Task objective: Find every line below that contains the word "logo" and copy it out.

[Stored records]
━━━━━━━━━━

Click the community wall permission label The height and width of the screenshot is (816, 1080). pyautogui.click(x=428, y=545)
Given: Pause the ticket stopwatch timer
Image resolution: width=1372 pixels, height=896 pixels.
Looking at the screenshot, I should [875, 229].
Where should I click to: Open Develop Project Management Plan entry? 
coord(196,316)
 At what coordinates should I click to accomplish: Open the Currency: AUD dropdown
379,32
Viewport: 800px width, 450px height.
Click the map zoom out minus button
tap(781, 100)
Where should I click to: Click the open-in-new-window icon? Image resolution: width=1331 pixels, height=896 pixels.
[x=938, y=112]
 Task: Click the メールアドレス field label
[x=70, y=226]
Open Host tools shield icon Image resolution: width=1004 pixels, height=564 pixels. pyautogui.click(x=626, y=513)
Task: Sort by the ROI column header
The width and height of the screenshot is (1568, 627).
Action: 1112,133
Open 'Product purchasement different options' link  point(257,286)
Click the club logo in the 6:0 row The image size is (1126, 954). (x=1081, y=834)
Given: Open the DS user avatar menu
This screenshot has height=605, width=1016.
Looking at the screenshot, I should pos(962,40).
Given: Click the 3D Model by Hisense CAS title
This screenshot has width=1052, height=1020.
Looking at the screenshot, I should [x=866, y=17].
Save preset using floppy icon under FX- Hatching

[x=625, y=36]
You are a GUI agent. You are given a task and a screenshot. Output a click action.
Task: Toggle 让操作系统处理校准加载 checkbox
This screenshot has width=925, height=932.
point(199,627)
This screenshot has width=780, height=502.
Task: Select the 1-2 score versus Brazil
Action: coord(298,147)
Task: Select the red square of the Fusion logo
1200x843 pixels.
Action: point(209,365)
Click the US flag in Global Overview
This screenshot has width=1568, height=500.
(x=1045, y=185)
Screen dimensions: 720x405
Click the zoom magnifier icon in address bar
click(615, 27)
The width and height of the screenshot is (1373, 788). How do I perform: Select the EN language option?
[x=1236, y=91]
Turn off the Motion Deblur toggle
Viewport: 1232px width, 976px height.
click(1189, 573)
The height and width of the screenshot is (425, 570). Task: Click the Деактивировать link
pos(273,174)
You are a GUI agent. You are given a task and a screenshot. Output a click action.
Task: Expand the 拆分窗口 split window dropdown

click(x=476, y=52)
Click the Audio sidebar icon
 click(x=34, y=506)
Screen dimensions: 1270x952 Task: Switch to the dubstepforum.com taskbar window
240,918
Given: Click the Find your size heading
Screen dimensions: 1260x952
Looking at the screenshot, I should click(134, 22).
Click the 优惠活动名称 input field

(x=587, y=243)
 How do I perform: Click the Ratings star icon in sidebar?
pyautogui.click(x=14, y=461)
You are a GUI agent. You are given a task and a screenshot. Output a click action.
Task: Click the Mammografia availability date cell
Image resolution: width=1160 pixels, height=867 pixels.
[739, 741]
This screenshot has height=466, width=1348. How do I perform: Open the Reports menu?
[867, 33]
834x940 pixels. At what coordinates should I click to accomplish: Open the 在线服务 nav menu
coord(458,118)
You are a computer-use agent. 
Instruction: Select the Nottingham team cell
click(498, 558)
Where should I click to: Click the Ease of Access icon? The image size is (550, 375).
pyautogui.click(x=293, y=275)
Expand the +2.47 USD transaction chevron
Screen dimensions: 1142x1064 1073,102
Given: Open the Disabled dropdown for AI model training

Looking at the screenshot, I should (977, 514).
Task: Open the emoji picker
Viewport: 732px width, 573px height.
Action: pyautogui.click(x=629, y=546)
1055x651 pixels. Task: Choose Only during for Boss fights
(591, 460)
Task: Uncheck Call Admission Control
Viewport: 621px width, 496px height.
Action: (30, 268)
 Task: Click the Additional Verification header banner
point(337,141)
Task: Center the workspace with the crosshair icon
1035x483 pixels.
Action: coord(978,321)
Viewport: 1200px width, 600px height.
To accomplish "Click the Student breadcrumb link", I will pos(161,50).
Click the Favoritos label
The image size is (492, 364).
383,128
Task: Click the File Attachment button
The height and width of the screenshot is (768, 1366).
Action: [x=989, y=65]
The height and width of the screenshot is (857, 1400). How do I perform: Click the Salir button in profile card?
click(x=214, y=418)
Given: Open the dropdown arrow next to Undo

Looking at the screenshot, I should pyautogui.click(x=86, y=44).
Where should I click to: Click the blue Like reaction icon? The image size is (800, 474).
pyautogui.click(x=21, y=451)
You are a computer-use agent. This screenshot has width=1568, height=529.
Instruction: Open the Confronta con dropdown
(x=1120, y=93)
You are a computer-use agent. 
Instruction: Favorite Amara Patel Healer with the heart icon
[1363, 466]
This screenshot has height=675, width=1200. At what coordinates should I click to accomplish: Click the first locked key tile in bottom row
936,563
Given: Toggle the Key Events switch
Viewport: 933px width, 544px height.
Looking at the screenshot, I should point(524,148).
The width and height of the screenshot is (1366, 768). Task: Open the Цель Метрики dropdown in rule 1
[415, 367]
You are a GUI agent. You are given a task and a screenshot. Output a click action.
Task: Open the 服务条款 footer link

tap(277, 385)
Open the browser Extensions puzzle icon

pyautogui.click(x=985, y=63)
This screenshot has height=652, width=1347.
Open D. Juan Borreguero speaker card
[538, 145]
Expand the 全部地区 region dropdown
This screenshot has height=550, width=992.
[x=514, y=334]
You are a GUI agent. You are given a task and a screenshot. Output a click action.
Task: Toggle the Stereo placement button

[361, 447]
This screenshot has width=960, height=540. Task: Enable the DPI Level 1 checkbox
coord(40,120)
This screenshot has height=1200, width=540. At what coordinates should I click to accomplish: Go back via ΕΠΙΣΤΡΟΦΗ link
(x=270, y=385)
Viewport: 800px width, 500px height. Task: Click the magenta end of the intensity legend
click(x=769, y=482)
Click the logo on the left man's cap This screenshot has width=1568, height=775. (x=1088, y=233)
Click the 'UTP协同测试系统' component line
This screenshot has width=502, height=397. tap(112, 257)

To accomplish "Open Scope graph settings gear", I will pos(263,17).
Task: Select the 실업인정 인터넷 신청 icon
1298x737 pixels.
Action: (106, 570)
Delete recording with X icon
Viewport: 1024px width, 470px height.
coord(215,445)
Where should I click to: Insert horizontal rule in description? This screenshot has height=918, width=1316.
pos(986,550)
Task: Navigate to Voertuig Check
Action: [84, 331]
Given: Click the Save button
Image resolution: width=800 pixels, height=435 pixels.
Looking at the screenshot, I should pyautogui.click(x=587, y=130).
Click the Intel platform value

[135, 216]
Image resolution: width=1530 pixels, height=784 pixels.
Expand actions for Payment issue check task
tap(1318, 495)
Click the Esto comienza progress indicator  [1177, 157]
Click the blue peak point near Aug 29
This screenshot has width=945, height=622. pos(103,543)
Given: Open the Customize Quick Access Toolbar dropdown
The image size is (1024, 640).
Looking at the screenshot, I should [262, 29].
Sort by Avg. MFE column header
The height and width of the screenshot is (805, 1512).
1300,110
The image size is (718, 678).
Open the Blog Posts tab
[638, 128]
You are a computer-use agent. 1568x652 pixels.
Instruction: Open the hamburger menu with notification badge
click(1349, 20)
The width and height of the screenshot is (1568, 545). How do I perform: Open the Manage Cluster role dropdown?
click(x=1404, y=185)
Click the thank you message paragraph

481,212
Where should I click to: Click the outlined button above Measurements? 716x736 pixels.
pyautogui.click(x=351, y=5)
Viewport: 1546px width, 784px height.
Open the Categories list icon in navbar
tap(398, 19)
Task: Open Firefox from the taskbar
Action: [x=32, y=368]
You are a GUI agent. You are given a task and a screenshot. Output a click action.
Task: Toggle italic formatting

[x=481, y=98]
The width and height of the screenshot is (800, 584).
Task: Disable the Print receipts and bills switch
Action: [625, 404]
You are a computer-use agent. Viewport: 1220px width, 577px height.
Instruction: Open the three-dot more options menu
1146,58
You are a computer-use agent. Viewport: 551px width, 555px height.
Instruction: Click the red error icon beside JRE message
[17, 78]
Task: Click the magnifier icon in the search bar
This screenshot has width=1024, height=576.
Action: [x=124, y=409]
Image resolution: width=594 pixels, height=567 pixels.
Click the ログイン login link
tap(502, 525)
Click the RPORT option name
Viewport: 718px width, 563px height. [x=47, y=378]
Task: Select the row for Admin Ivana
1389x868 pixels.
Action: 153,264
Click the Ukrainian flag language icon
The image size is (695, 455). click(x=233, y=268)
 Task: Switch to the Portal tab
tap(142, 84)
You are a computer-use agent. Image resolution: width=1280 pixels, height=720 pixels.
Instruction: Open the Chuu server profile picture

━━━━━━━━━━

Answer section:
Click the club logo in the 6:0 row The image size is (1126, 954). (x=1081, y=834)
Task: Select the red square of the Fusion logo
Click the logo on the left man's cap This screenshot has width=1568, height=775. (x=1088, y=233)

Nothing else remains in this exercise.